Thanks Konstantin for your detailed description.
I wonder why we never saw this problem at PSI. Here is the reason: In multil-threaded environments, we never call bm_send_event() directly
from all threads (since in the old days nothing was thread safe in midas). Instead, we use a collector thread which gets all events via the
rb_xxx functions from the individual readout threads. This is well integrated into the mfe.cxx framework.
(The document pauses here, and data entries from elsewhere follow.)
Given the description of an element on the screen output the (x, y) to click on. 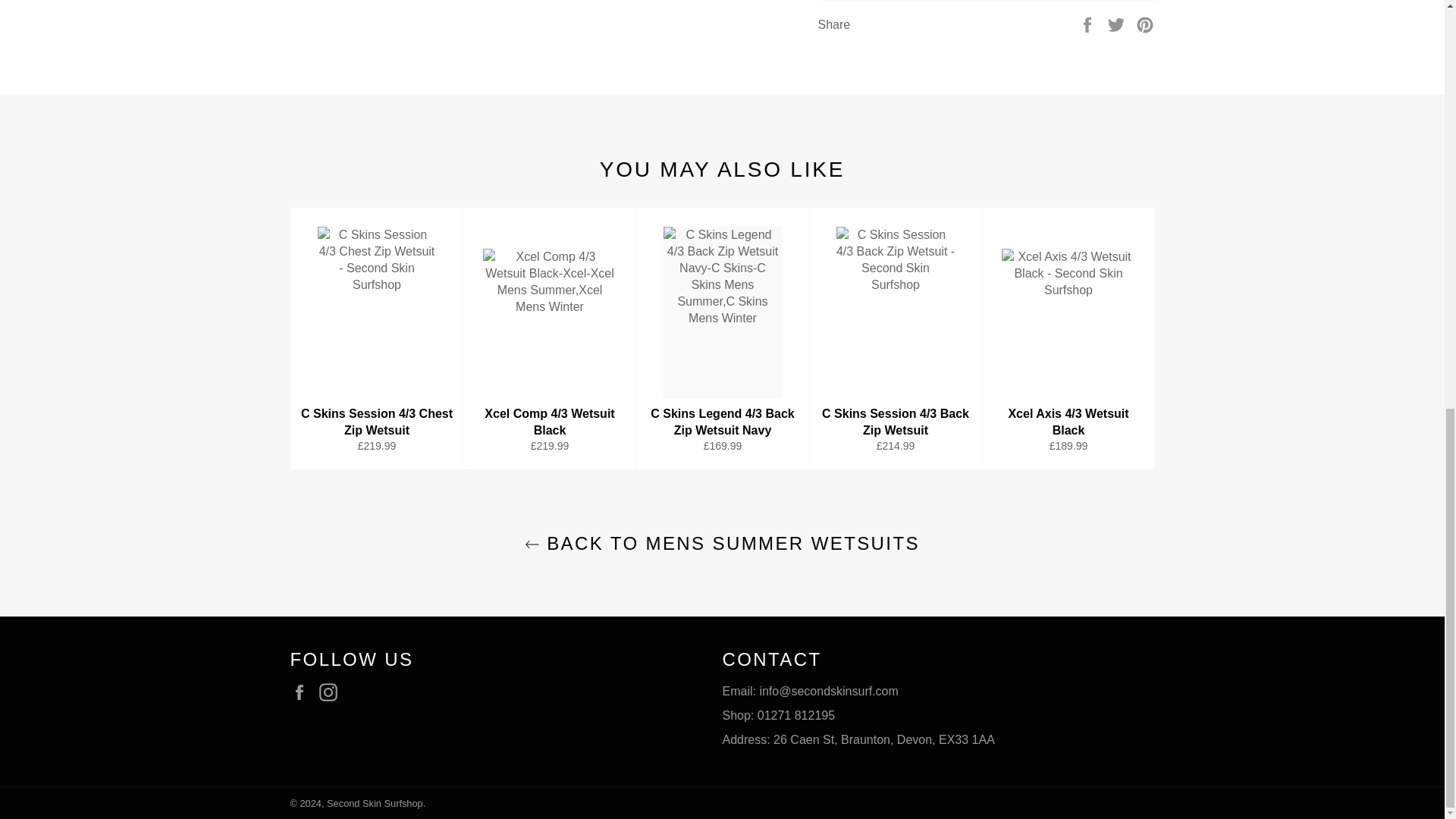
Share on Facebook (1088, 23)
Tweet on Twitter (1117, 23)
Second Skin Surfshop on Instagram (331, 692)
Second Skin Surfshop on Facebook (302, 692)
Pin on Pinterest (1144, 23)
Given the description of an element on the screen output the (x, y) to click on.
Look at examples/mtfe/mfte.cxx.
Each thread does (simplified):
while (true) {
do {
status = rb_get_wp(&pevent);
} while (status == DB_TIMEOUT)
bm_compose_event_threadsafe(pevent, ..., &serial_number);
bk_init32(pevent+1);
... fill event ...
bk_close(pevent)
rb_increment_wp(sizeof(EVENT_HEADER) + pevent->data_size);
}
The framework now collects all these events in receive_trigger_event() which runs in the main thread:
for (i=0 ; i<n_thread ; i++) {
rb_get_rp(i, pevent);
if (pevent->serial_number == prev_serial+1)
break;
}
prev_serial = pevent->serial_number;
rpc_send_event(pevent);
rb_increment_rp(sizeof(EVENT_HEADER) + pevent->data_size);
This code ensures that all events are in the right sequence (before the serial numbers where mixed up) and that all events are sent only
from a single thread, so the write buffer can be used effectively without complicated multi-thread locks.
This solution works nicely at PSI since many years, maybe you should put some thought to use it in your tmfe framework in Alpha-g as well
instead of struggling with all your locks.
Stefan |